8 Top Tips for Dealing With an Older Child's Tantrum
- wdorothy2
- Oct 3, 2021
- 2 min read

#1. Choose to stay calm.
Focus on your breathing. (You want your calm to be stronger than her anger. The strongest emotion will be the most contagious!)
#2. Don’t hook in to the behavior.
Be like Teflon not like Velcro. Show with your warm, soft eye contact and with your open body language that you are ‘there’ for your child – but refuse to be drawn in to the tantrum. Just let the outburst roll off, like Teflon! Your child’s tantrum is about her, your response is about you.
#3. When your child is overwrought, don’t try to reason.
Once the reactive part of your child’s brain (the ‘crocodile brain’) has been triggered the reasoning part of the brain is temporarily ‘offline’. So, explaining doesn’t work – the conflict is just likely to escalate. Rather, refuse to be drawn into discussion about the issue until your child has calmed down.
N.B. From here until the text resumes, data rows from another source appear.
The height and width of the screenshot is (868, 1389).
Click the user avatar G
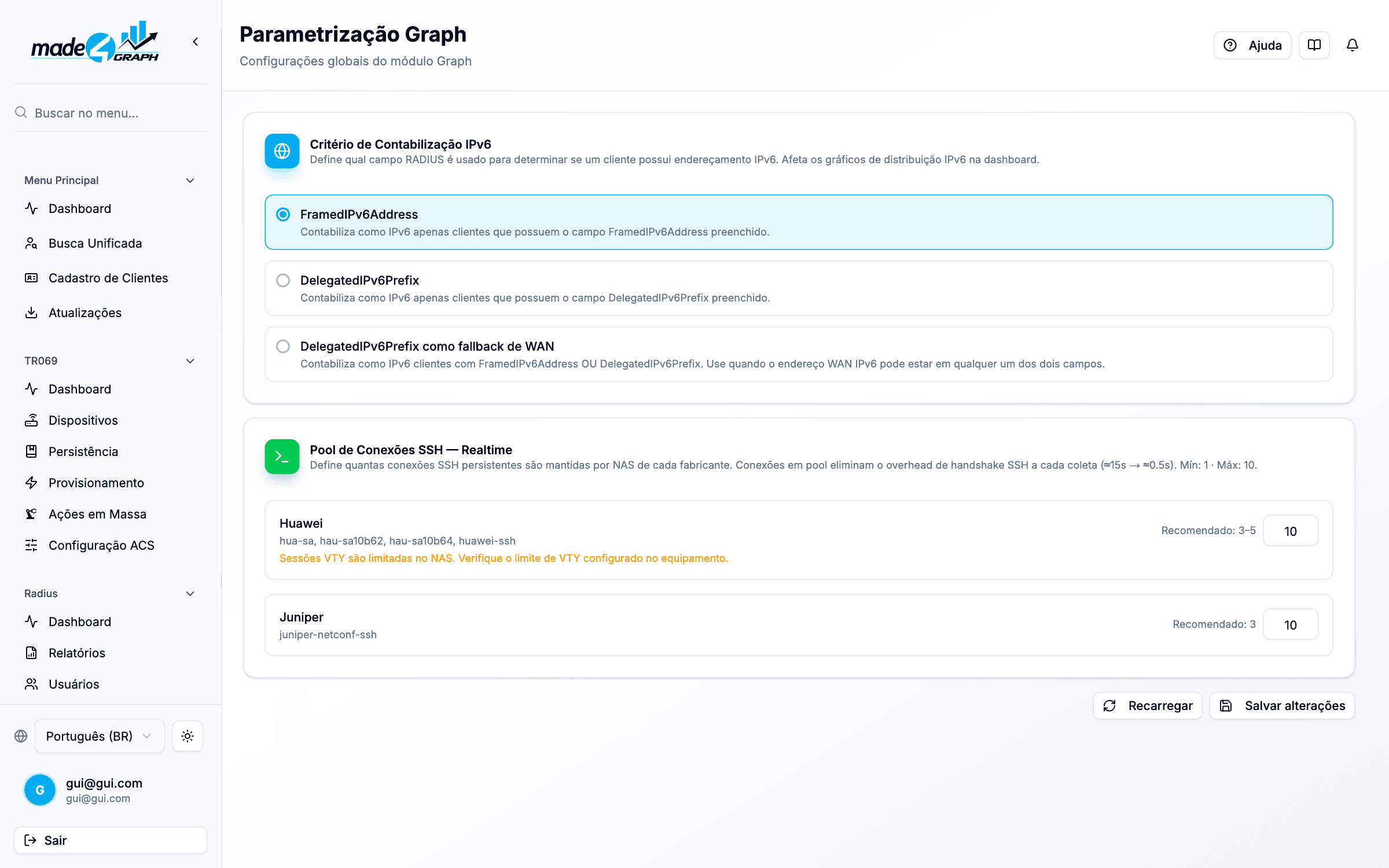(40, 790)
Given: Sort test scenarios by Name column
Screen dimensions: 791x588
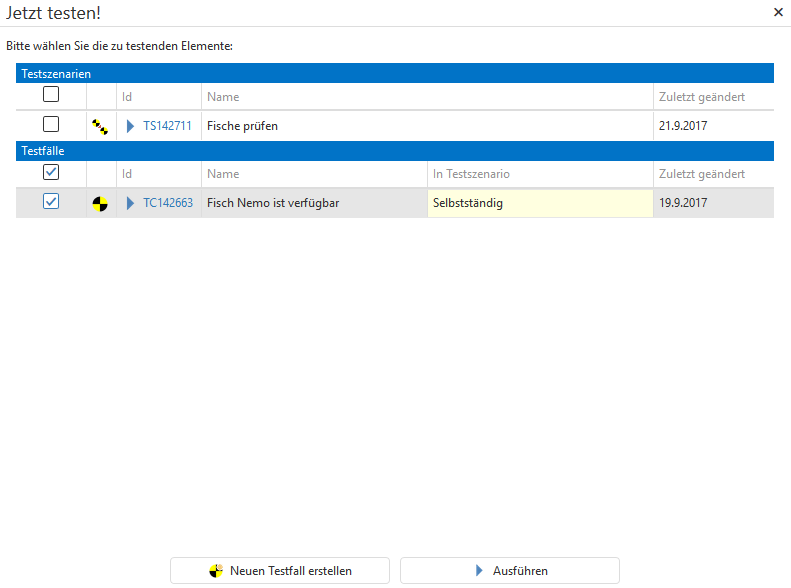Looking at the screenshot, I should [x=223, y=97].
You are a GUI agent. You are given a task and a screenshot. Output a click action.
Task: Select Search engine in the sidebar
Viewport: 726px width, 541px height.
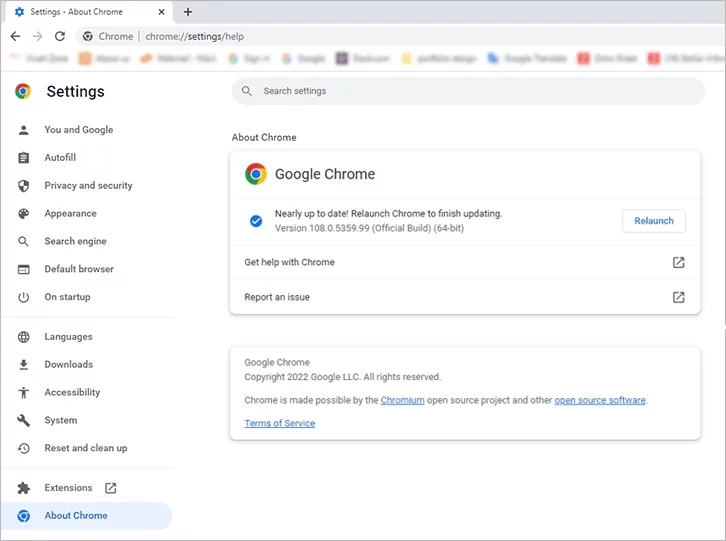click(x=75, y=242)
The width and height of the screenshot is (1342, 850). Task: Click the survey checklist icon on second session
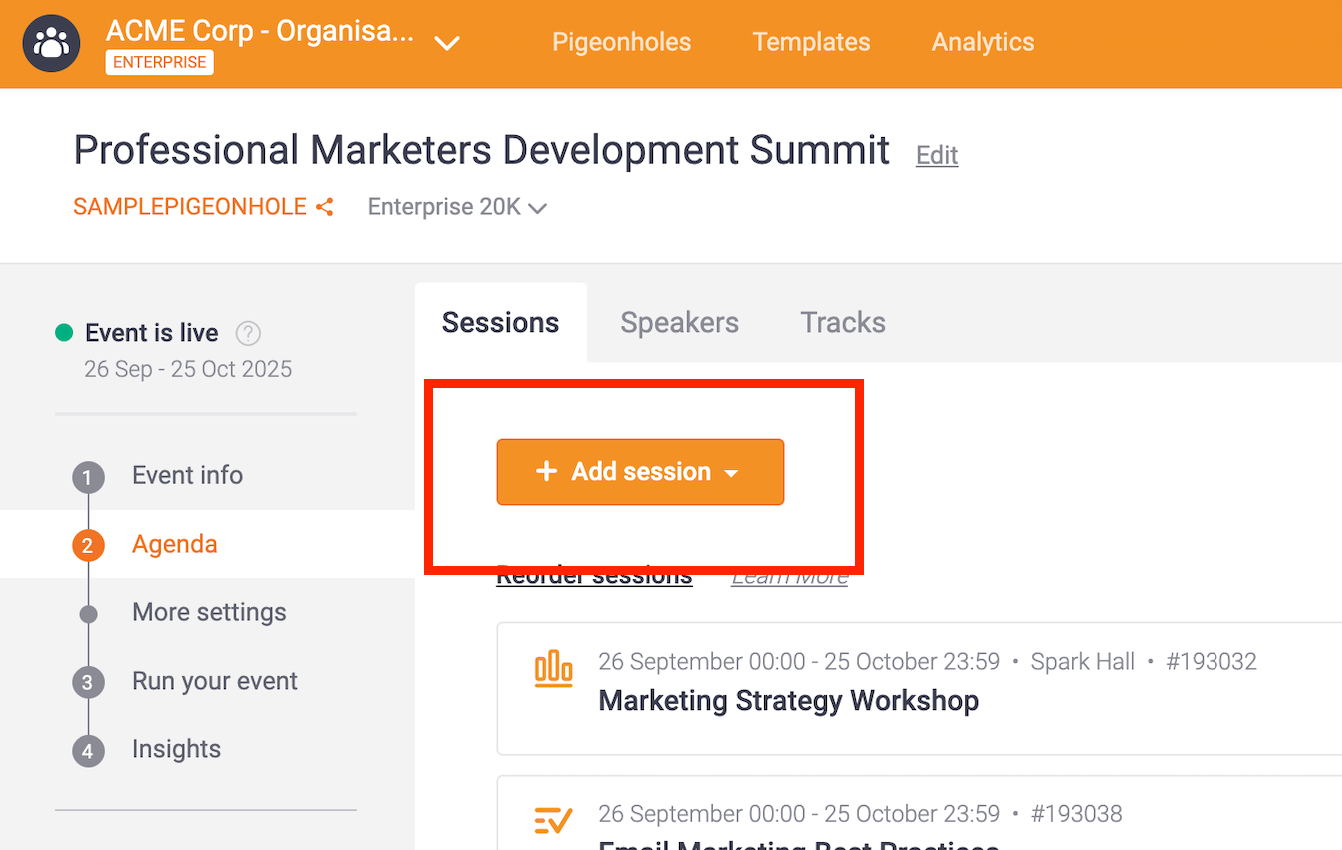click(x=553, y=820)
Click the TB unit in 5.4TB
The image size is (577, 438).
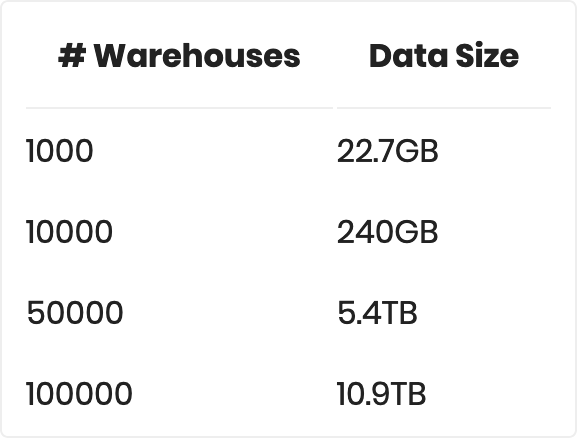tap(399, 312)
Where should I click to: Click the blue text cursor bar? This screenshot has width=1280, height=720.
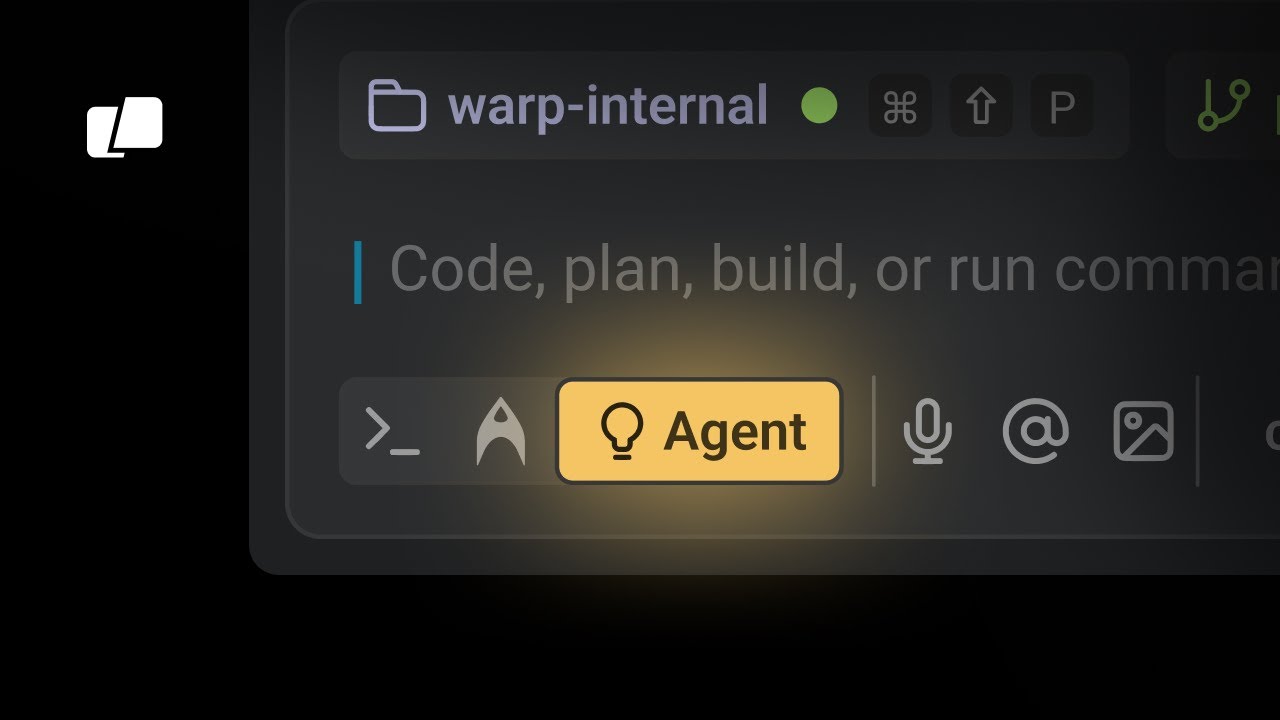pyautogui.click(x=357, y=272)
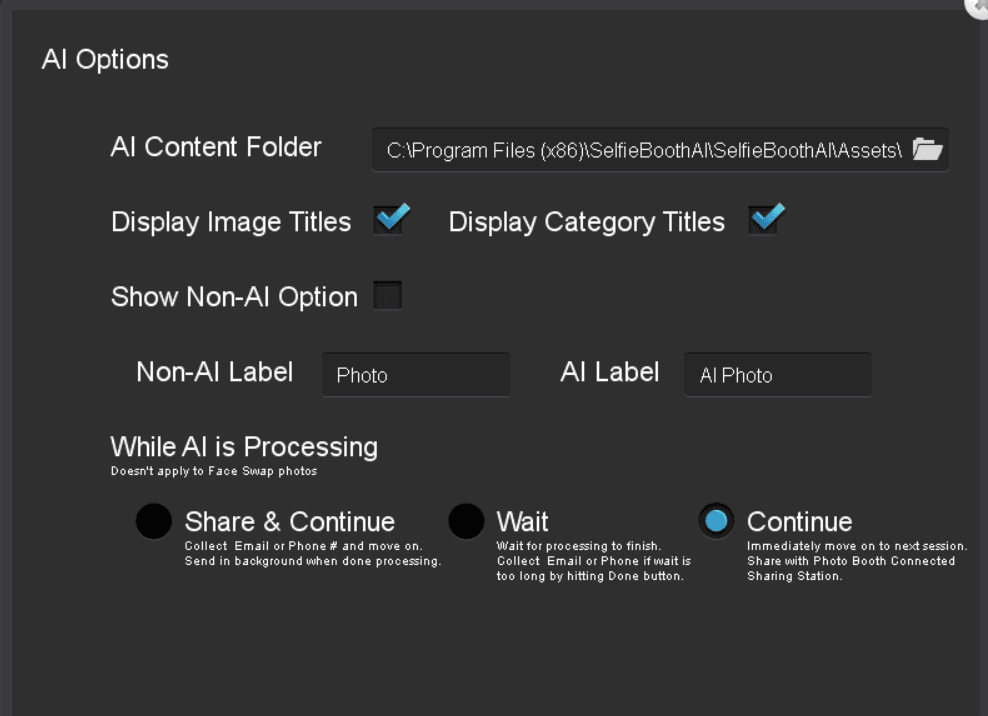Select the Continue radio button

(716, 521)
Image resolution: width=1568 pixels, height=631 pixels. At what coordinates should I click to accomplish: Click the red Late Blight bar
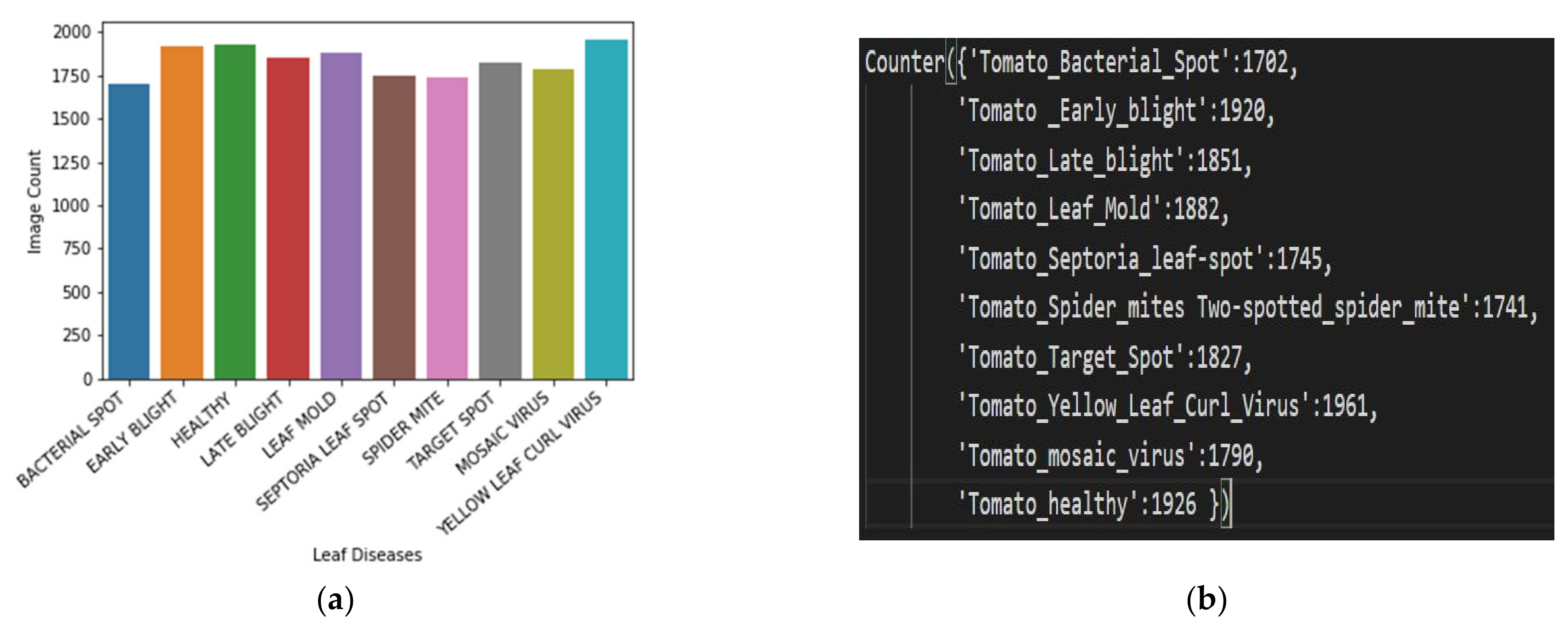tap(288, 218)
#4. Acknowledge your child’s emotion.
Keep calm and, try to see life through your child’s eyes. Without being drawn into trying to explain or justify, name her emotion. ‘You’re upset.’ ‘You’re angry.’
#5. Avoid threatening or punishing your child.
Your comments like, ‘You won’t go to the movies’ or ‘You’ll be grounded’ aren’t helpful. She’s already reactive. Threatening comments will just push her further into meltdown. Calmly sidestep the fight. As Brer Rabbit said, ‘You don’t have to jump into every briar patch you see.’
#6. Needs not Wants.
Give her what she needs (compassionate connection) not what she wants (the toy in the bottom of the shopping trolley!)
#7. Assure her you can talk about it once everyone has calmed down.
If your child shouts something like, ‘It’s not fair.’ or ‘You don’t love me.’ it’s tempting to try to explain yourself – to tell her that what she is saying isn’t true when she makesaccusatory comments. But her reasoning brain is ‘offline’ when she’s angry. Now is not the time to try to reason.
#8. Say what you mean and mean what you say.
If you’ve told your child that he can’t have the toy till your home, then calmly and firmly stick to what you said. Your child will test you to see if you mean what you say.
When you cave in even once, or state consequences your child knows you won’t follow through, you set yourself up for more of the same nagging, tears, shouting or other annoying behavior.
Try Not to Change the Child’s Behavior
Ideally, the child will naturally outgrow the tantrum stage at a younger age. Even if you have developed a habit of giving in to the child’s tantrum for the sake of peace, it’s always possible to develop healthier ways of interacting, no matter what age your child.What matters is not to try to change the child’s behavior.
Rather, if tantrums have become a habit, change your own behavior! Focus on how you can handle the situation differently. Focus on handling yourself differently. When you do differently, you’ll get a different outcome. Choose to remain the adult rather than become part of the problem.he time when situations become heated and tantrums threaten to overwhelm is when you most want to be calm, compassionate and firm.